That is an alteration based on girl world (actually it’s a girl tactic) and I will not be shamed.
Taking a break is the correct action. Women use it to say “I have a new guy I want to try on.” He won’t be doing that.
You just don’t want that used on you is all. LMAO
What, you don’t like a man telling you it’s time for a break?
This will reset the dynamics. It stops the present manipulations in its tracks and cause her to jump back out of her frame and back into his.
She will never respect him if he doesn’t.

A masculine man will look at this and see ALL the truths in it. Oh I’m sure you can get some passive boys to like your post.
She will never be happy in her frame.

You’ve exposed yourself.
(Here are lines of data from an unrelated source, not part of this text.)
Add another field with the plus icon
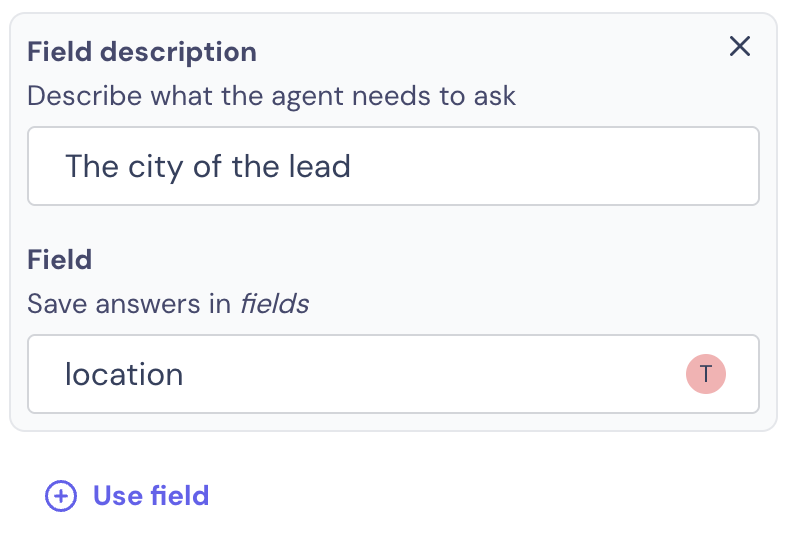Screen dimensions: 786x538 (61, 496)
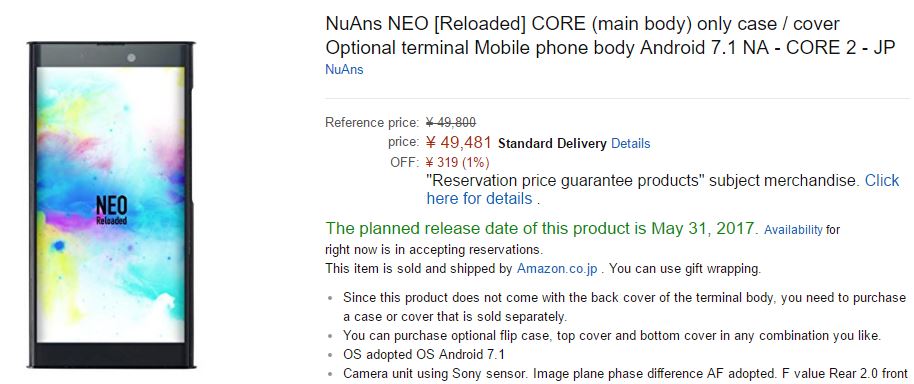Screen dimensions: 914x384
Task: Click the NuAns NEO phone product image
Action: (111, 205)
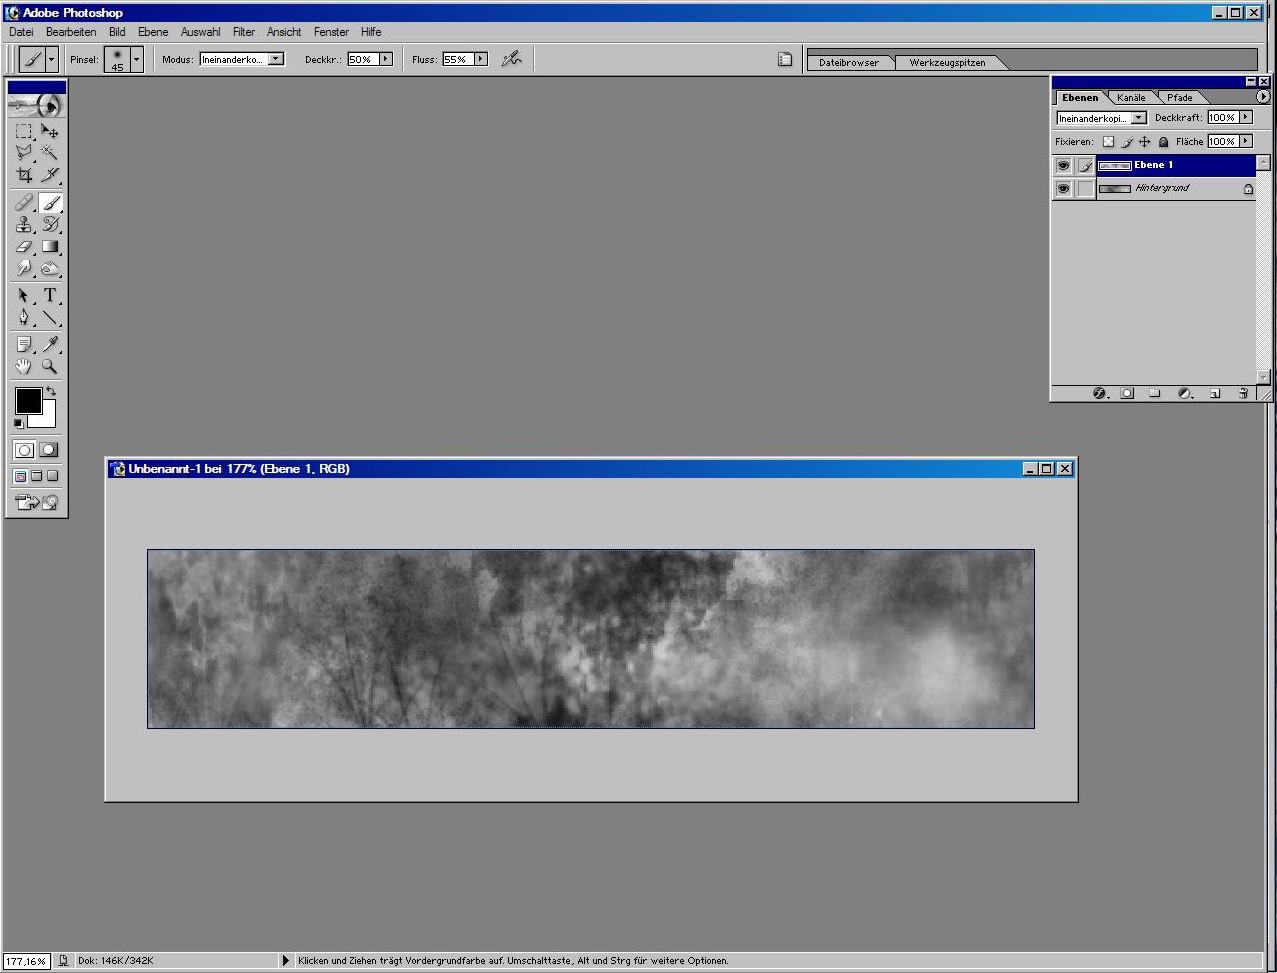Toggle lock transparent pixels checkbox
The image size is (1277, 973).
[1108, 142]
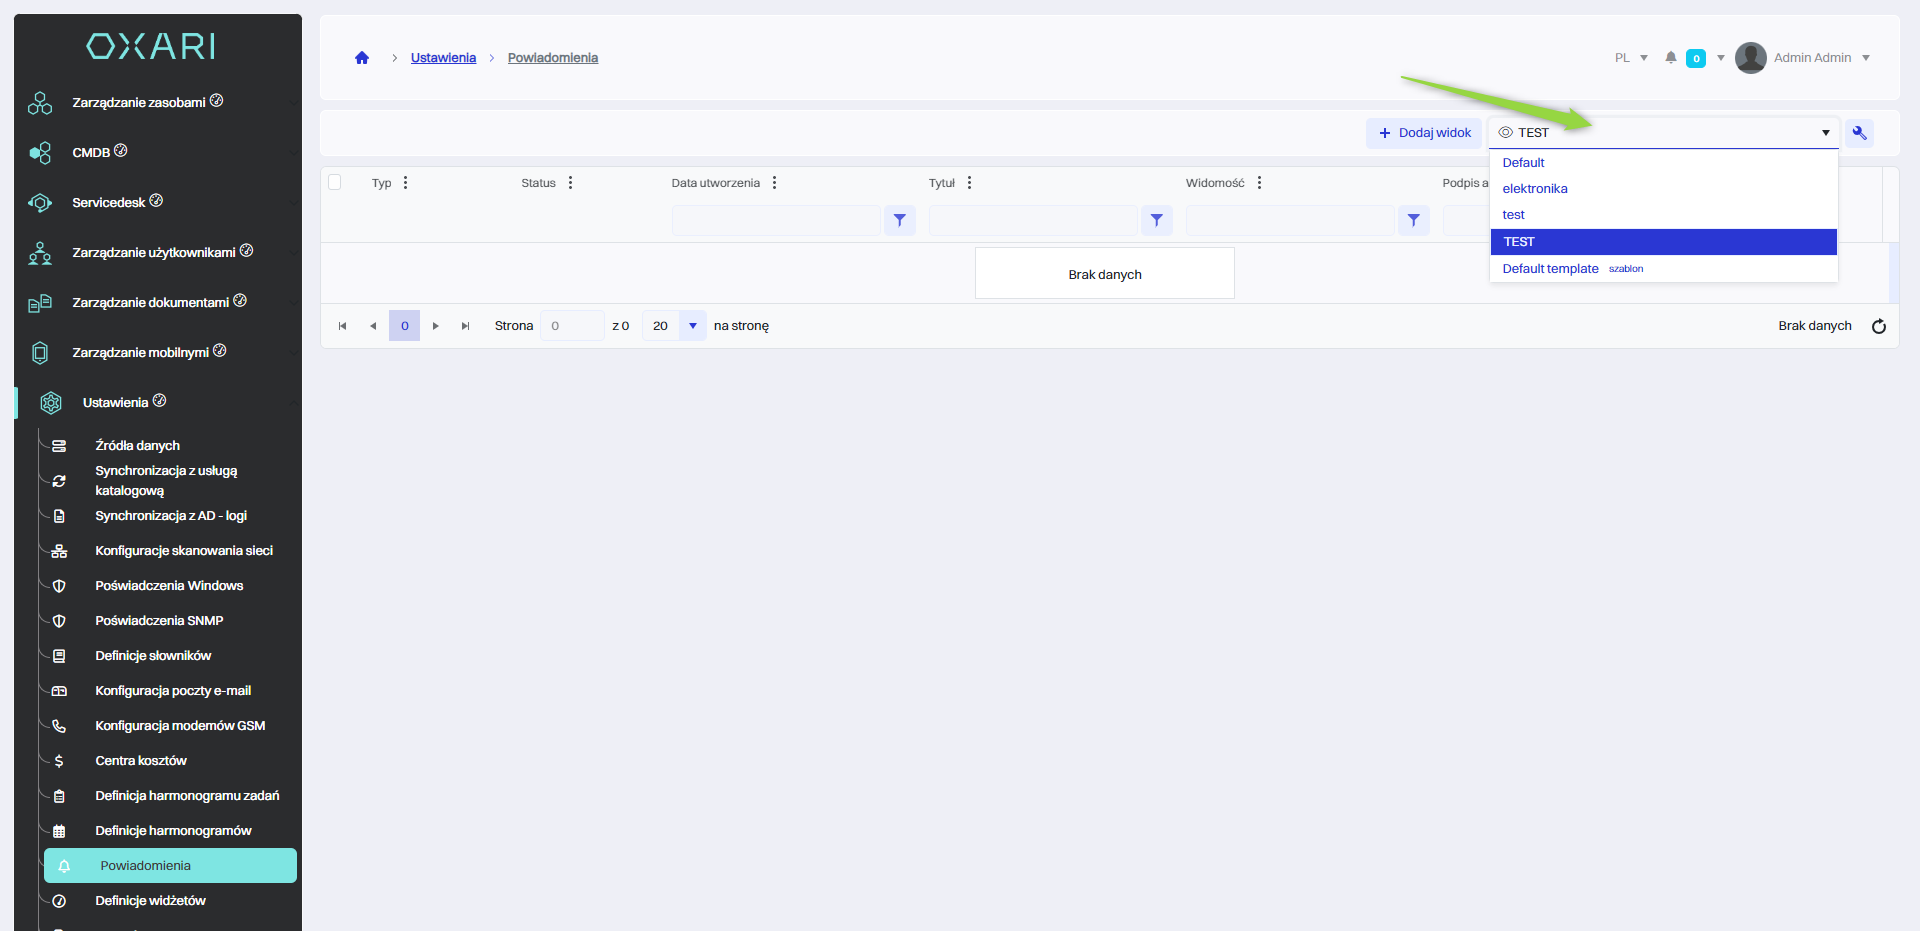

That is something you definitely don’t want done to you because all that fake power gets turned to jello. News for you. It always was jello.
Im not trying to shame you, im pointing out to everyone that all you do is try to shame people on here by accusing them of buying into the female imperative and, as you have done here, when someone disagrees with you, you ramble on about nonsensical items, attempt to directly provoke the other party by ascribing feelings and thoughts to a stranger, and continue to ramble on about how the other person is powerless because they have bought into the female imperative.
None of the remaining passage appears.